Upon arriving at TC, Swen immersed herself in quantitative and policy analysis courses, curriculum development and comparative education studies. She represented the Department of International & Transcultural Studies in TC’s Student Senate during her first year. She credits a comparative policy class taught by Gita Steiner-Khamsi, Professor of Education, for laying the foundation for her love of education theory, and a quantitative analysis class taught by Oren Pizmony-Levy, Associate Professor of International & Comparative Education, for helping her understand the research aspects of education policy. This year, Swen served as a co-chair for both the Society for International Education and the African Studies Working Group while also interning at TC’s George Clement Bond Center for African Education.
She also helped design and develop a culturally relevant human rights and gender-based curriculum and a monitoring and evaluation plan that the Haile-Manas Academy adopted in Debre Birhan, Ethiopia. Yet, her master’s integrative project focused on a topic close to home: “Perception of the Teaching and Learning Process During the Covid-19 Pandemic: The Case of Teachers College, Columbia University.” (Swen awarded TC faculty and staff a high grade but said that the university should recognize the emotional numbness of students during the pandemic and the challenges they experienced).
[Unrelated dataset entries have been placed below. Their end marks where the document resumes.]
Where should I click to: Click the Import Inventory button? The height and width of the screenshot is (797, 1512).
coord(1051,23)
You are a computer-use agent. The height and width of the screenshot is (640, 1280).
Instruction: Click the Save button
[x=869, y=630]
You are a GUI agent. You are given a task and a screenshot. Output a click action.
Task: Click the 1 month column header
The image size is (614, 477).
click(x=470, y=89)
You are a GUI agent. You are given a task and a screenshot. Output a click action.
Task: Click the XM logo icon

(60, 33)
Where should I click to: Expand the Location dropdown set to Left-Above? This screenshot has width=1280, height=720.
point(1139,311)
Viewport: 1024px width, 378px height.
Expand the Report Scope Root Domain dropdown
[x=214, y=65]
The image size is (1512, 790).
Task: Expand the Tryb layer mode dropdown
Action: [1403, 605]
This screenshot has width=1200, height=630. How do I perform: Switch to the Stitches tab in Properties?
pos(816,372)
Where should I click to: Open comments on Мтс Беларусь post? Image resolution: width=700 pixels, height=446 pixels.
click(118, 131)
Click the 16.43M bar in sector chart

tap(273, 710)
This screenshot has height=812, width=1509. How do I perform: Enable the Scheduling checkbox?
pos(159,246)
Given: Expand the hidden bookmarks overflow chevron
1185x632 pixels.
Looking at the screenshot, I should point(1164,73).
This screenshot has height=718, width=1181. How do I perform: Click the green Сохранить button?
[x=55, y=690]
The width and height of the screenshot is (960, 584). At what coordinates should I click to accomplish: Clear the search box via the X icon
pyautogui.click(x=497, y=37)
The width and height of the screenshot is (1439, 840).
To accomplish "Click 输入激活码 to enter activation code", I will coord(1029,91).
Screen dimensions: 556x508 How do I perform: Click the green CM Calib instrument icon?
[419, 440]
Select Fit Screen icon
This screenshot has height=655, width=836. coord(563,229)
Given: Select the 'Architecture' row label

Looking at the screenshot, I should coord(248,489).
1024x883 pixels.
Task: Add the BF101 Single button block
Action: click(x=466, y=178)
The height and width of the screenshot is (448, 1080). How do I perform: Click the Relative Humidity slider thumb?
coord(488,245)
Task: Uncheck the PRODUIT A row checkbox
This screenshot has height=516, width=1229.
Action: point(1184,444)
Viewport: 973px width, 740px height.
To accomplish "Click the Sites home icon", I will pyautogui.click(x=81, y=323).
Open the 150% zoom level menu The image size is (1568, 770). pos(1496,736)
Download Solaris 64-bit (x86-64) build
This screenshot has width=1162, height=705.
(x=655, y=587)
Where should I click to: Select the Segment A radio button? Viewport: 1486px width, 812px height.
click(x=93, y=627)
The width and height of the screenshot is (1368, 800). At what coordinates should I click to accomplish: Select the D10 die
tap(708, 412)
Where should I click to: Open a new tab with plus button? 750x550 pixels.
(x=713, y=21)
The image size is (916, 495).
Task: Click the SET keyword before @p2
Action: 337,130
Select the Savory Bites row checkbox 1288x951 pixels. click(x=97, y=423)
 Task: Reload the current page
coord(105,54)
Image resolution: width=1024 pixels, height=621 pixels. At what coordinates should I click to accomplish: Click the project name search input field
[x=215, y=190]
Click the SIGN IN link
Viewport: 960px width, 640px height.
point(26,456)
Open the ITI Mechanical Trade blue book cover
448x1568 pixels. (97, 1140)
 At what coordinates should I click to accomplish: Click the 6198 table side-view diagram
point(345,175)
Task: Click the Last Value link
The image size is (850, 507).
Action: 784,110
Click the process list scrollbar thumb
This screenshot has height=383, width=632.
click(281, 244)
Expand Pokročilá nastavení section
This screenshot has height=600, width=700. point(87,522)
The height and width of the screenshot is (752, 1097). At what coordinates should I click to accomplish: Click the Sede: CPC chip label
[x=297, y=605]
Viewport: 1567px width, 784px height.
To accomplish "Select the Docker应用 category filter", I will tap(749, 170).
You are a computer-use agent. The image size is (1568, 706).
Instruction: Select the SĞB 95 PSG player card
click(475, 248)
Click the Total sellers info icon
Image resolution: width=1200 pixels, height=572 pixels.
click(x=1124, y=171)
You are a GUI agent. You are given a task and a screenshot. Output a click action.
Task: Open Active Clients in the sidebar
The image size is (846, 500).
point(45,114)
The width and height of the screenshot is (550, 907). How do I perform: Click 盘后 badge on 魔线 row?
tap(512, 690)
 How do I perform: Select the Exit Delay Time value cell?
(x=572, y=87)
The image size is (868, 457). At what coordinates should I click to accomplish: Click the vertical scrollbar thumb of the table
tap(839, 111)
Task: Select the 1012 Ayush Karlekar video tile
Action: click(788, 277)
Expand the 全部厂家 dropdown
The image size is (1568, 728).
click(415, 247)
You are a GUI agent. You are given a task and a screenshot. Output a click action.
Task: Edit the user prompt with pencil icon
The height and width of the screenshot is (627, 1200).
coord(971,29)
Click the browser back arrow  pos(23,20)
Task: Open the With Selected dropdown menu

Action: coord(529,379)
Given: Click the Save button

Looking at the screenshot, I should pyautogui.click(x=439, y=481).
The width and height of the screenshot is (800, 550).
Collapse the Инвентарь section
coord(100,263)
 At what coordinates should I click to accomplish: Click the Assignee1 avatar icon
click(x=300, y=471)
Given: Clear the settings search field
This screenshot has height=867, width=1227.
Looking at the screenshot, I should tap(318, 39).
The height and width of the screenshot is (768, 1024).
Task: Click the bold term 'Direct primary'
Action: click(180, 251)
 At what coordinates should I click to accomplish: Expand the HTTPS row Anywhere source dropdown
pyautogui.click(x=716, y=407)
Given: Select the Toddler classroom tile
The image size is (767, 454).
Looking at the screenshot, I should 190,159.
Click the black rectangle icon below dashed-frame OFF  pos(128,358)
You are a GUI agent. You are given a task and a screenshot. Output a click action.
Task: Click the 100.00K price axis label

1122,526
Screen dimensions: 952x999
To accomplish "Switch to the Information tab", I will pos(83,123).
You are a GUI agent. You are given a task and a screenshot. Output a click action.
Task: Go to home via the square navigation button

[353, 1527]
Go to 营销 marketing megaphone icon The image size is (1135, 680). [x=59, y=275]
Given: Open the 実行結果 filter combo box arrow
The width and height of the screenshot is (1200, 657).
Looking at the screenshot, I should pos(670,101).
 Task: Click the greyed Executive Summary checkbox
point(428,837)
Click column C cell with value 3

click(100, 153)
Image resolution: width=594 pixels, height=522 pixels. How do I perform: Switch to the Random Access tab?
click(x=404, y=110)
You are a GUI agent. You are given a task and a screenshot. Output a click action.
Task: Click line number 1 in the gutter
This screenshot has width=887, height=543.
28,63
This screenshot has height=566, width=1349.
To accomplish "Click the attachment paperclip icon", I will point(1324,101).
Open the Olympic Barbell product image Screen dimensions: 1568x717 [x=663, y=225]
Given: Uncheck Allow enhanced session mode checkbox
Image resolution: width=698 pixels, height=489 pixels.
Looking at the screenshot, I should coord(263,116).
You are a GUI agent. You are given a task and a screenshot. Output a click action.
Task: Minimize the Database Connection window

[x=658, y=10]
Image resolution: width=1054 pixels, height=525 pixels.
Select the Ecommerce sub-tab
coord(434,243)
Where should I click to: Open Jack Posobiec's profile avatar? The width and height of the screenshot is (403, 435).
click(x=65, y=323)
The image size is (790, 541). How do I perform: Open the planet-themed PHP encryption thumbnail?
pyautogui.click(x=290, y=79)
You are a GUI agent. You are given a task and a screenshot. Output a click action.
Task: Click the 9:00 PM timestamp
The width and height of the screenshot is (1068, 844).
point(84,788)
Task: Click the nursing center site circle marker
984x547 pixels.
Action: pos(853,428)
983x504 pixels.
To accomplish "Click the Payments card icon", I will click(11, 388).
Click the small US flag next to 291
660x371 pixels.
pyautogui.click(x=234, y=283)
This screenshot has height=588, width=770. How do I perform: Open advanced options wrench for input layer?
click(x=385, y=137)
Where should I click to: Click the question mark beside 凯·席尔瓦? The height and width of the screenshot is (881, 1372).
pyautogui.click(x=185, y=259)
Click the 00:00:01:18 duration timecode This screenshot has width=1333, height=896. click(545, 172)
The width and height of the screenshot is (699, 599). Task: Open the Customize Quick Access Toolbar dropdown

Now Swen is thinking about going to law school as a means to realizing an even more ambitious goal: starting a school in Sierra Leone and investing in the educational development of the Continent.
“The more I study education policy, the more I realize how important money is and how education programs are underfunded, particularly in the arts and non-formal educational settings,” she says, adding that she gained that insight working as a substitute teacher for the New York City Department of Education. “Not just here, but internationally as well.
I'm thinking about law school to help me find the money to invest in the Continent and to help me understand international law because I honestly dream of a self-reliant Africa. An Africa where kids don't experience what I experienced as a child.
— Carolyn Swen, M.A. ’20, International Educational Development
“Like many people who leave the Continent, I am grateful for the opportunities and privileges that I have. I am incredibly fortunate. It could have gone the other way. I could have ended up like some of my friends back home. So, I want to give back as much as I can.
“I’m thinking about law school to help me find the money to invest in the Continent and to help me understand international law because I honestly dream of a self-reliant Africa. An Africa where kids don't experience what I experienced as a child. I was denied access to an education because of a war, a decision made by others.
“Education is a human right and should be an investment,” adds Swen, who has been nominated for the Shirley Chisholm Trailblazer Award (part of this year’s Provost’s Student Excellence Awards) and was a finalist at TC’s fifth annual Martin Luther King Oratorical & Spoken Word Event. “While my goal is ambitious, I plan on using my degree and all that I have learned at TC to advocate for quality education and more non-formal education programs. Non-formal education saved me and contributed to the person I am today. I want to make sure that no one — regardless of their race, gender, sexual orientation or identity, are denied access to an education because of things they have no control over, and that their voices are included in decisions that affect them.”